■ Page excerpt:
The opioid epidemic in North America is increasingly hitting home in Norfolk County.
At last Wednesday’s meeting of the Norfolk Police Services Board, Acting Insp. Jim Millson noted that front-line officers have administered life-saving doses of an opioid antidote to four individuals so far in March.
“I have noticed an uptick in calls, yes,” Millson said. “This month alone our officers saved four individuals with naloxone. For some reason – in March – we have seen an uptick.”
Norfolk OPP recently reported they were called upon twice in the same day to save a woman from opioid overdoses. On March 25, front-line officers saved two Norfolk men with naloxone in the span of an hour.
A 28-year-old Norfolk man was pulled back from the brink in Simcoe around 6:30 p.m. while a 37-year-old man – also in Simcoe – was saved around 7:30 p.m.
“Officers arrived on scene and located a homeowner conducting chest compressions on the male,” Const. Ed Sanchuk, spokesperson for the Norfolk OPP, said of the latter incident in a news release.
“Attending officers were informed that a dose of naloxone had already been administered. Officers still noted that the male was in medical crisis from what appeared to be an opioid overdose. An officer immediately administered approximately three more doses of naloxone and revived the unconscious male, who was transported to a local area hospital by ambulance for further treatment.”

Stored data:
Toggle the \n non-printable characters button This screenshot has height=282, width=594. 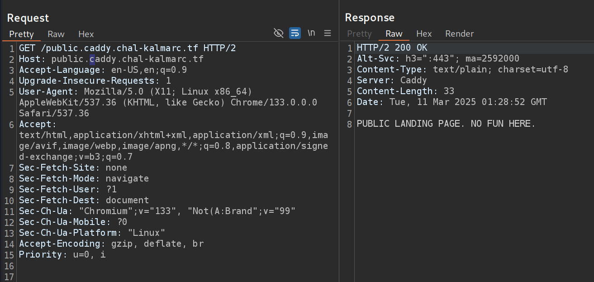(311, 33)
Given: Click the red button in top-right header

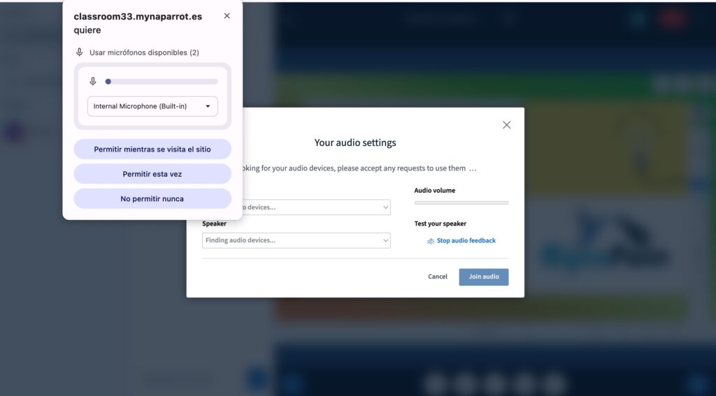Looking at the screenshot, I should tap(672, 19).
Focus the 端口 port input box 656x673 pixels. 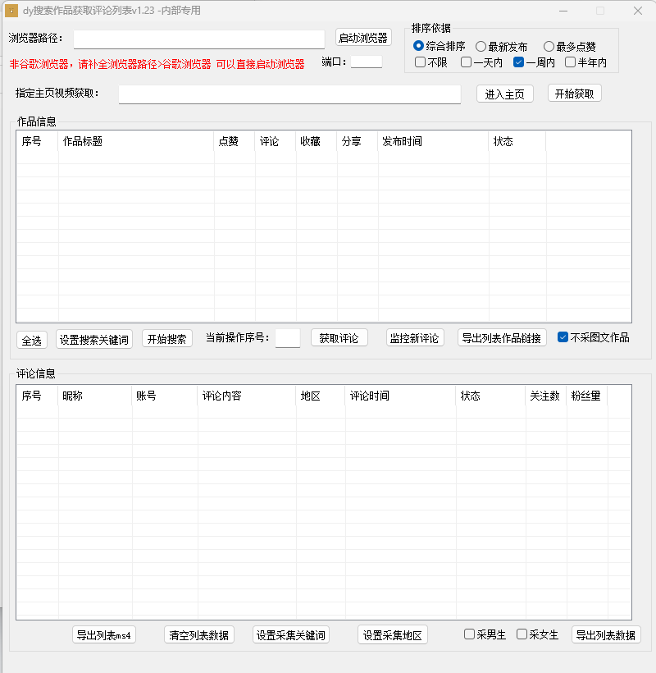[366, 62]
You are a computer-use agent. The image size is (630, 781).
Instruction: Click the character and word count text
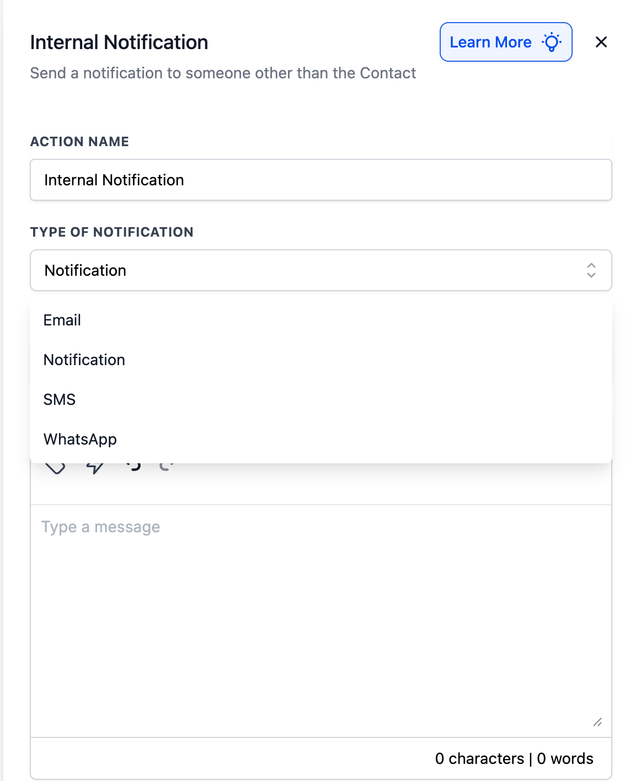coord(514,758)
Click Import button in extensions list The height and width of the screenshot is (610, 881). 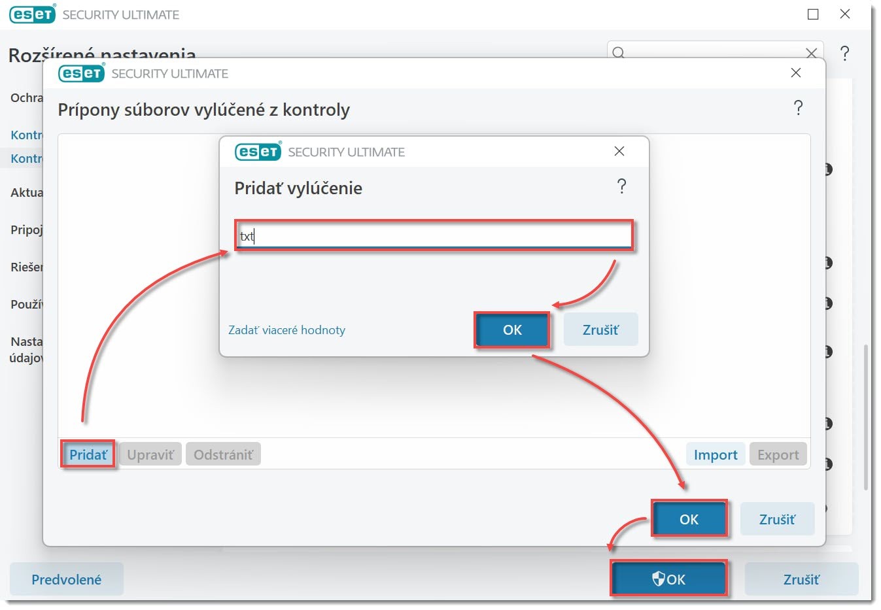pos(716,454)
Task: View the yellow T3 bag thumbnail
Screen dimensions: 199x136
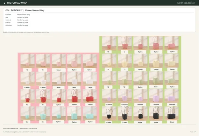Action: (125, 61)
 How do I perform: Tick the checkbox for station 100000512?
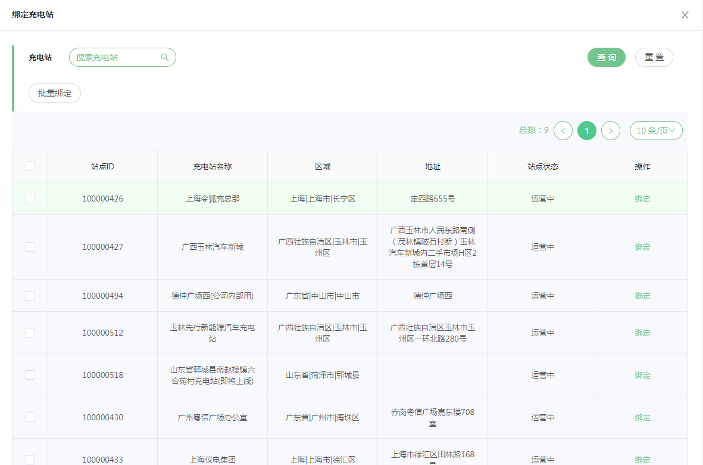[x=30, y=333]
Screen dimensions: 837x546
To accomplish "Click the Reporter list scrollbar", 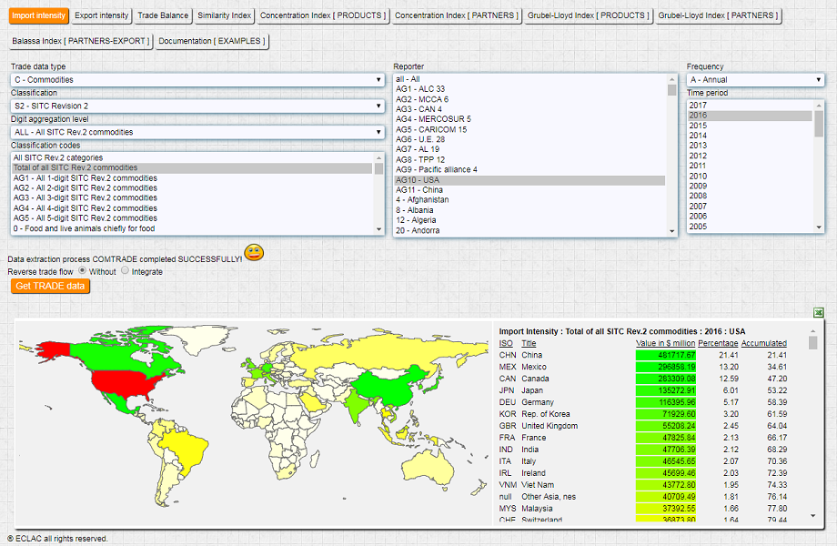I will click(x=672, y=155).
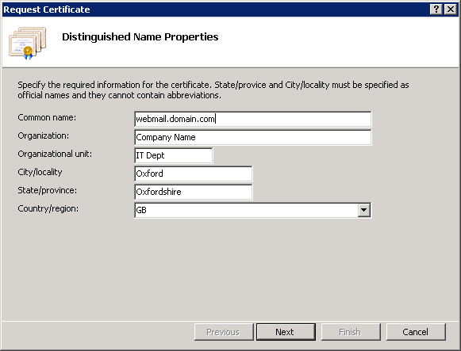Screen dimensions: 461x351
Task: Close the Request Certificate dialog
Action: click(451, 10)
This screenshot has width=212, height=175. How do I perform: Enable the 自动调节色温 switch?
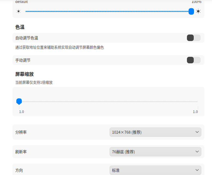click(x=194, y=38)
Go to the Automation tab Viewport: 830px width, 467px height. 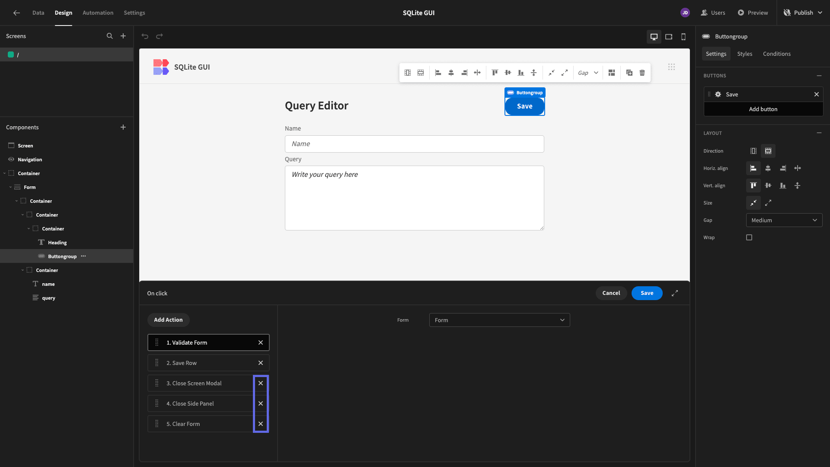tap(98, 13)
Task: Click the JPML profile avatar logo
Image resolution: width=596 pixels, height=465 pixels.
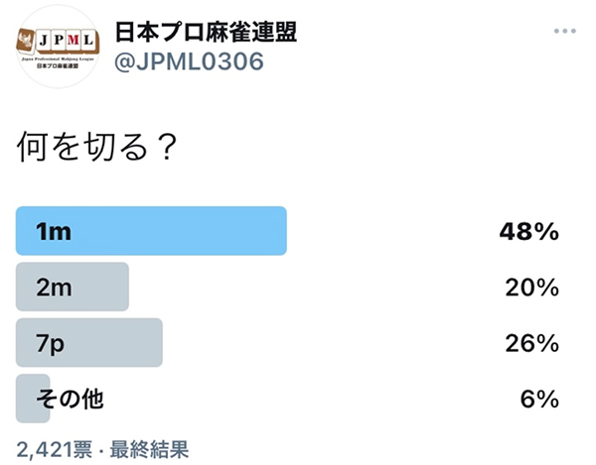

■ Exercise goal: From the article above on opioid overdoses in Norfolk County, retype the stretch from "A 28-year-old Norfolk" through "a news release." word for word.

■ Completed exercise:
A 28-year-old Norfolk man was pulled back from the brink in Simcoe around 6:30 p.m. while a 37-year-old man – also in Simcoe – was saved around 7:30 p.m.
“Officers arrived on scene and located a homeowner conducting chest compressions on the male,” Const. Ed Sanchuk, spokesperson for the Norfolk OPP, said of the latter incident in a news release.